Emanuele Carpera e signora a completo agio, in abiti del ‘400, in rappresentanza di Francesco Pirani. Domenica 45* rievocazione storica di un fatterello del 1466 narrante una spedizione punitiva osimana ambientata al ponte sul Musone. Parapiglia sfociato nel mito filottranese per la banale perdita, da parte di un nobile auximano, di uno stivale
Come oratore non si è, ad oggi, distinto per la parlantina sciolta o la magnificenza degli interventi tentati e portati a termine in poche settimane di Consiglio comunale. Ma l’odontotecnico Emanuele CARPERA, uno che con la lingua e dintorni ci lavora da sempre, già da oggi in Sala Gialla potrà tentare di migliorare. Poco ma sicuro.
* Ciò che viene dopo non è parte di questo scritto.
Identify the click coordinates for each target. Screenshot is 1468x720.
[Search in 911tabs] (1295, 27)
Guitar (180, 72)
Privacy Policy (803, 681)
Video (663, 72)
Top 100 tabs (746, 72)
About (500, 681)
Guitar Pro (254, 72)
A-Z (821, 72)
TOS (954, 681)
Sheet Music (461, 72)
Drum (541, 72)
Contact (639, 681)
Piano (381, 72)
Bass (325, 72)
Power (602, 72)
Anche perché, seppur leggendo una sorta di medioevale Trattato di Pace tra Osimo e Filottrano, in ordine alla 45* rievocazione di una immaginaria Contesa dello Stivale che però tanto piace agli amici oltre Musone filottranesi, domenica CARPERA si è ben disimpegnato al microfono, dando buona prova di se lustrando Osimo.

A dare un taglio nobile a questa piccola diceria senza particolare senso storico, fu il compianto Pio Francesco FANTASIA, papà del neo Assessore Federica; sfruttando l’abilità giornalistica della propria penna e l’innata passione per le vicende del passato locale, arricchì e diede credibilità ad un fatto storico di nessun conto… come una ipotetica scorreria osimana, tra le tante, “a lu passu largu” (grosso modo all’altezza del ponte tra Padiglione e Passatempo); episodio ambientato nel lontano anno Domini 1466 e, invenzione per invenzione, persino allocato nel mese di aprile.
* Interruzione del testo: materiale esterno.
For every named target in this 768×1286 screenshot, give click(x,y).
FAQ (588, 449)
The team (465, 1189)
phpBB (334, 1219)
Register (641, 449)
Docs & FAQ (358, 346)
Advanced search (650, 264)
Ed è già tanto che la fantasia di… FANTASIA non abbia materializzato nella vicenda anche un duce vero come Boccolino GUZZONI (o da Guzzone) all’epoca 16enne o giù di li… e giù abile nel menar le mani. E altro.
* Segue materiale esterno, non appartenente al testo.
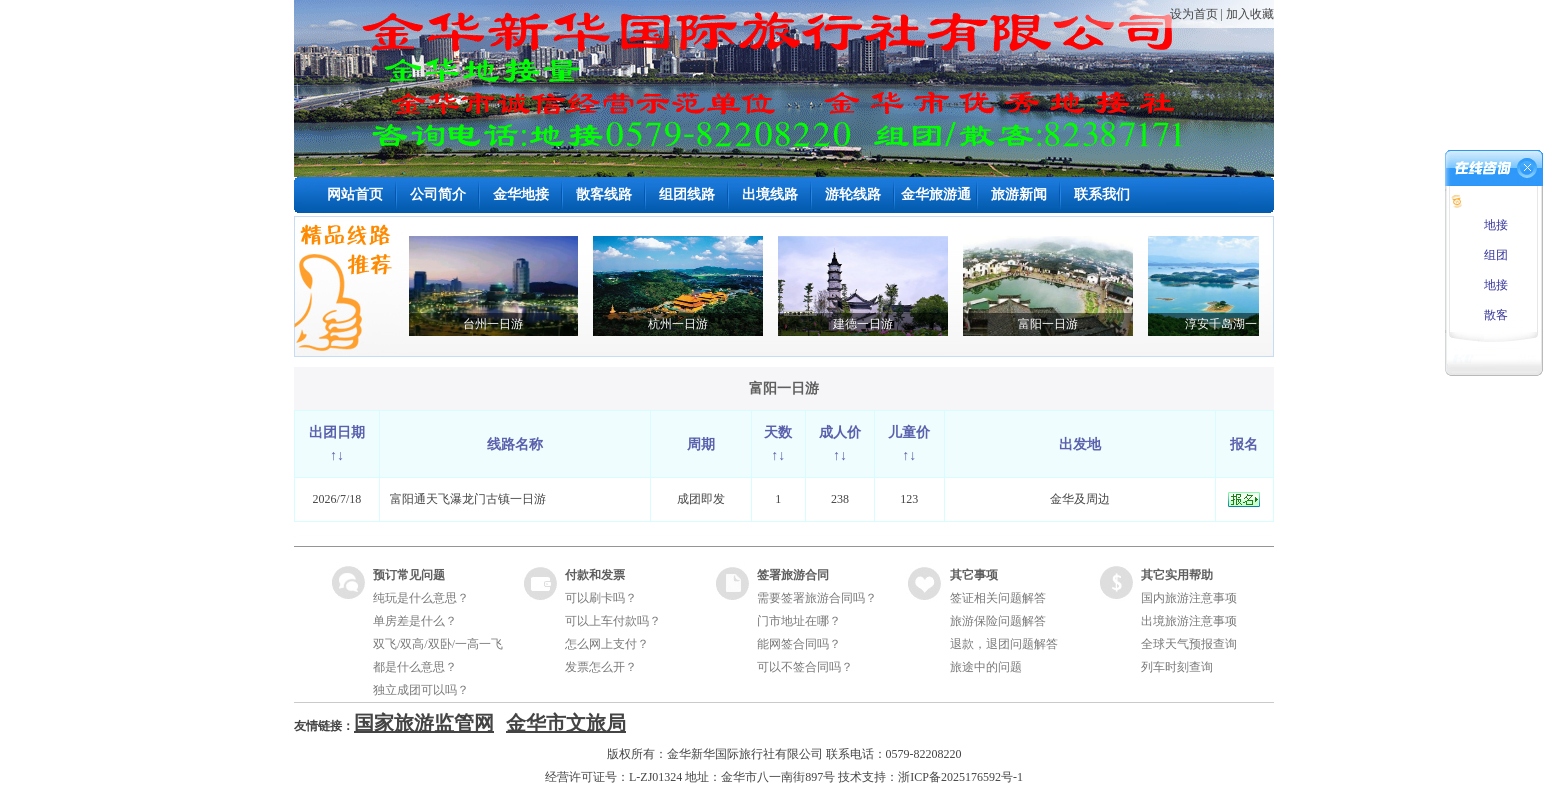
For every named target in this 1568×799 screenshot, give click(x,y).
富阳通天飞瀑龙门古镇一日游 (468, 499)
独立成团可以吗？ (421, 690)
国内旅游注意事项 (1189, 598)
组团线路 (687, 194)
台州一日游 (501, 324)
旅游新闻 (1019, 194)
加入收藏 (1250, 14)
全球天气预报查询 (1189, 644)
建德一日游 (871, 324)
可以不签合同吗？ (805, 667)
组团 (1494, 255)
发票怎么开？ (601, 667)
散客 (1494, 315)
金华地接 (521, 194)
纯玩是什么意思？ (421, 598)
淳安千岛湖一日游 (1241, 324)
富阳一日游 (1056, 324)
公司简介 (438, 194)
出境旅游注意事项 (1189, 621)
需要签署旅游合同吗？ (817, 598)
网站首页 (355, 194)
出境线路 (770, 194)
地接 (1494, 225)
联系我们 (1102, 194)
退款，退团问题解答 (1004, 644)
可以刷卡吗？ (601, 598)
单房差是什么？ (415, 621)
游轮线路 (853, 194)
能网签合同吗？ (799, 644)
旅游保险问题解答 (998, 621)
Attenzione: episodio sconosciuto da sempre dagli osimani quanto “esaltato” dai paesani confinanti con motivi di giusto orgoglio.
Da qui, da quasi mezzo secolo, la rievocazione ogni prima settimana di agosto con la partecipazione o quantomeno l’invito al Sindaco e signora di essere presenti (rigidamente in abiti pre scoperta dell’America) o quantomeno farsi rappresentare.
Impegnato nella vicina Campocavallo nella contemporanea edizione della Festa del Covo, PIRANI ha così demandato al Consigliere CARPERA e signora l’uscita extra confine, pienamente riuscita.

Certo, per pareggiare l’imponenza fisica del Signore di Filottrano Luca PAOLOROSSI, con tanto di cappello e pennacchio che hanno amplificato la differenza, PIRANI avrebbe fatto meglio a rivolgersi ad Achille GINNETTI o ad Alberto Maria ALESSANDRINI PASSARINI ecc. (pure impegnato col “Covo”)… ma alla fine meglio così.
Nello spirito del “pasticciaccio a lu passu largu”, in fondo, è scritto da oltre 5 secoli che a Filottrano piace vincere facile. E così sia.